Keep to the lines from the one with "ΜΟΥΣΙΚΑ ΝΕΑ (479, 123)" through the end of the data, and write them out exactly.

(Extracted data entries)
================

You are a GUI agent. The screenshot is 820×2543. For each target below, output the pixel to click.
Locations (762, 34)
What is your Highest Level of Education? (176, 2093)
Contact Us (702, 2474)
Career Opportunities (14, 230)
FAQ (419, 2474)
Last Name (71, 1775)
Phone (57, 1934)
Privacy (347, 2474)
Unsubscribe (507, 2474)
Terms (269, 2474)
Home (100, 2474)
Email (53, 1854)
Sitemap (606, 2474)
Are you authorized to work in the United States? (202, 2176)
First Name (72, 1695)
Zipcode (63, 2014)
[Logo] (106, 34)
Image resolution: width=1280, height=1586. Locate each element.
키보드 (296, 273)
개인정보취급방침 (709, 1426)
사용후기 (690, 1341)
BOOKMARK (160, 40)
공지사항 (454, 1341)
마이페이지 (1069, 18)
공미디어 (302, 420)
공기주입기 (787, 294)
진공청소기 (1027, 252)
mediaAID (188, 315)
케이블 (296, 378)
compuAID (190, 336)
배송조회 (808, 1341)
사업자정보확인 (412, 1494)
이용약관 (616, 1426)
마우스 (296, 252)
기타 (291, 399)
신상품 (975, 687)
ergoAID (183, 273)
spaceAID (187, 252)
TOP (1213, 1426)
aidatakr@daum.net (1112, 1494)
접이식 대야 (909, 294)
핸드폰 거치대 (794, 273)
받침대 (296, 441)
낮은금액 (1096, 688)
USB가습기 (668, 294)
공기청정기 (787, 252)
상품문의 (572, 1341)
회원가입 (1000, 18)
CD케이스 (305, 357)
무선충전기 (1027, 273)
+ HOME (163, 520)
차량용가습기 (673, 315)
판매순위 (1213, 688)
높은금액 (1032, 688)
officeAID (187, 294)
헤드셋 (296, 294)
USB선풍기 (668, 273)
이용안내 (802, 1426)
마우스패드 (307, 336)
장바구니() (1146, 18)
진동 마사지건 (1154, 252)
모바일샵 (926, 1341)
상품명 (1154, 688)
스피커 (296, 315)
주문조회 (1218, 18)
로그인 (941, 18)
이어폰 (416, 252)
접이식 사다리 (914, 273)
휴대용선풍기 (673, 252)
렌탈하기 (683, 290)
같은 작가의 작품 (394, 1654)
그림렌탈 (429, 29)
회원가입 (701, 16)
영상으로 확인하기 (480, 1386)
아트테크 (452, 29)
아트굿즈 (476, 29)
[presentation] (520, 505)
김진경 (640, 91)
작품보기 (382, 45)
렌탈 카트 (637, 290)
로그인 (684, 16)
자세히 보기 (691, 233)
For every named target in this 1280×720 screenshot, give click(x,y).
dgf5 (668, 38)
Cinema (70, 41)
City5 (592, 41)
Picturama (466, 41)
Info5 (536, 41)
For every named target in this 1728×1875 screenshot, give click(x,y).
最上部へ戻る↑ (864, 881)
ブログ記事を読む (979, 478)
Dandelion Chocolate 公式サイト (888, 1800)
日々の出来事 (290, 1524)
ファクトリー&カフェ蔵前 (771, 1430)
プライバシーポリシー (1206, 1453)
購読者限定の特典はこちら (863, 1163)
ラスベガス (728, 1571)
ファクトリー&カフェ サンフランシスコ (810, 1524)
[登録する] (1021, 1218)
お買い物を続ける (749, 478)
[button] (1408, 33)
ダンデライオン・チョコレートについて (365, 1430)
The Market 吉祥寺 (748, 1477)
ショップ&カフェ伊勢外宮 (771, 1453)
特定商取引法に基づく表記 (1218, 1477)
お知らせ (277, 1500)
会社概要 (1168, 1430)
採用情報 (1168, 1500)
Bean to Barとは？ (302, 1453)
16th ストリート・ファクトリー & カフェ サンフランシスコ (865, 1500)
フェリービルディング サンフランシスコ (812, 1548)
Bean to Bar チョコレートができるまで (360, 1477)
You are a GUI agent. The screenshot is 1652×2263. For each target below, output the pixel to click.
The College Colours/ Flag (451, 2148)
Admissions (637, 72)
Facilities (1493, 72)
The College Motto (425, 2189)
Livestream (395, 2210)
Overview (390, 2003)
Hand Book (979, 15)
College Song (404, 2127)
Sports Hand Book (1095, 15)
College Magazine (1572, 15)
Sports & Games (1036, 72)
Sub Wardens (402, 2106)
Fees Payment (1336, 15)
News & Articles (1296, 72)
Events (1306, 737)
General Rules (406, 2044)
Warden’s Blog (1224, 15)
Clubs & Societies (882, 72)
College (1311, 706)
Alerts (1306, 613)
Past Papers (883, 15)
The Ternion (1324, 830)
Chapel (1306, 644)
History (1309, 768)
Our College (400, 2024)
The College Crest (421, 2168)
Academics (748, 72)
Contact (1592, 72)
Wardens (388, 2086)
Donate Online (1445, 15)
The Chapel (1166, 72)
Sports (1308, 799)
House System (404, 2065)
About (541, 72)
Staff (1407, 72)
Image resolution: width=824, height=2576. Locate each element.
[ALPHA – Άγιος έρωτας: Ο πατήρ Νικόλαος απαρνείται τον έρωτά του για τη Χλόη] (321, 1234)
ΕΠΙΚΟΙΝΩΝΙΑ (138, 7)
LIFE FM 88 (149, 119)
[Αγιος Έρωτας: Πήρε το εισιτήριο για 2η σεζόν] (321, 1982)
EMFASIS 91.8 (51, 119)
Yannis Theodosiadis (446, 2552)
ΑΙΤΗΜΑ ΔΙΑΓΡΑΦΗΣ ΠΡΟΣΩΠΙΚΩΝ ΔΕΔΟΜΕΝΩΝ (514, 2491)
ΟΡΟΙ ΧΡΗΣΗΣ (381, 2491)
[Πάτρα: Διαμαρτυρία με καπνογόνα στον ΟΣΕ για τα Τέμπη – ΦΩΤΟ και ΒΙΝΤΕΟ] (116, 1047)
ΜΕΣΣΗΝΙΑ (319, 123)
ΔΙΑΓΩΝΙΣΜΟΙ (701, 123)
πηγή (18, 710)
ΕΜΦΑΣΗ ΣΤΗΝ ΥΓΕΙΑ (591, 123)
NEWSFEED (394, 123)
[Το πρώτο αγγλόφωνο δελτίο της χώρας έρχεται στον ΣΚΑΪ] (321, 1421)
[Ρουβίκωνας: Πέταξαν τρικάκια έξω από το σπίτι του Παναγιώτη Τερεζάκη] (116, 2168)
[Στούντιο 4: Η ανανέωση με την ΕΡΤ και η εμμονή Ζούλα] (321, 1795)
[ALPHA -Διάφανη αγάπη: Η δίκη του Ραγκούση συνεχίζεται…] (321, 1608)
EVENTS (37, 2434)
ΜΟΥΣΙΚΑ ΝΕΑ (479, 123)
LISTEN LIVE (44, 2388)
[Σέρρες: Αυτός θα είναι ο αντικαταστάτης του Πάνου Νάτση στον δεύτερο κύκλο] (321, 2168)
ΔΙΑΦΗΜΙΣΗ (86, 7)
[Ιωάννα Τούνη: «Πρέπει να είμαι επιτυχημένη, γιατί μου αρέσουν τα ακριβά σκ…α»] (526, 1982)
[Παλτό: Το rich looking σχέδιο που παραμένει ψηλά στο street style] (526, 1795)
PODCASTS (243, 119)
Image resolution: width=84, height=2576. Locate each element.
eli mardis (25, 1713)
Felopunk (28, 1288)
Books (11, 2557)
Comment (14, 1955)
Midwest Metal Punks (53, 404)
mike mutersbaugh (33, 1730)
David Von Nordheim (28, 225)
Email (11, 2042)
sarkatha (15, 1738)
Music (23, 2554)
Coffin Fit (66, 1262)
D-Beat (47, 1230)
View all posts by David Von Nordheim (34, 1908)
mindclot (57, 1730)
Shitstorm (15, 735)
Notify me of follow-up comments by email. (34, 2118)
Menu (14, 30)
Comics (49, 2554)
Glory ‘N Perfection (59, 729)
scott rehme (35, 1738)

================

> TASK SOLUTION:
ΜΟΥΣΙΚΑ ΝΕΑ (479, 123)
LISTEN LIVE (44, 2388)
[Σέρρες: Αυτός θα είναι ο αντικαταστάτης του Πάνου Νάτση στον δεύτερο κύκλο] (321, 2168)
ΔΙΑΦΗΜΙΣΗ (86, 7)
[Ιωάννα Τούνη: «Πρέπει να είμαι επιτυχημένη, γιατί μου αρέσουν τα ακριβά σκ…α»] (526, 1982)
[Παλτό: Το rich looking σχέδιο που παραμένει ψηλά στο street style] (526, 1795)
PODCASTS (243, 119)
Image resolution: width=84, height=2576. Locate each element.
eli mardis (25, 1713)
Felopunk (28, 1288)
Books (11, 2557)
Comment (14, 1955)
Midwest Metal Punks (53, 404)
mike mutersbaugh (33, 1730)
David Von Nordheim (28, 225)
Email (11, 2042)
sarkatha (15, 1738)
Music (23, 2554)
Coffin Fit (66, 1262)
D-Beat (47, 1230)
View all posts by David Von Nordheim (34, 1908)
mindclot (57, 1730)
Shitstorm (15, 735)
Notify me of follow-up comments by email. (34, 2118)
Menu (14, 30)
Comics (49, 2554)
Glory ‘N Perfection (59, 729)
scott rehme (35, 1738)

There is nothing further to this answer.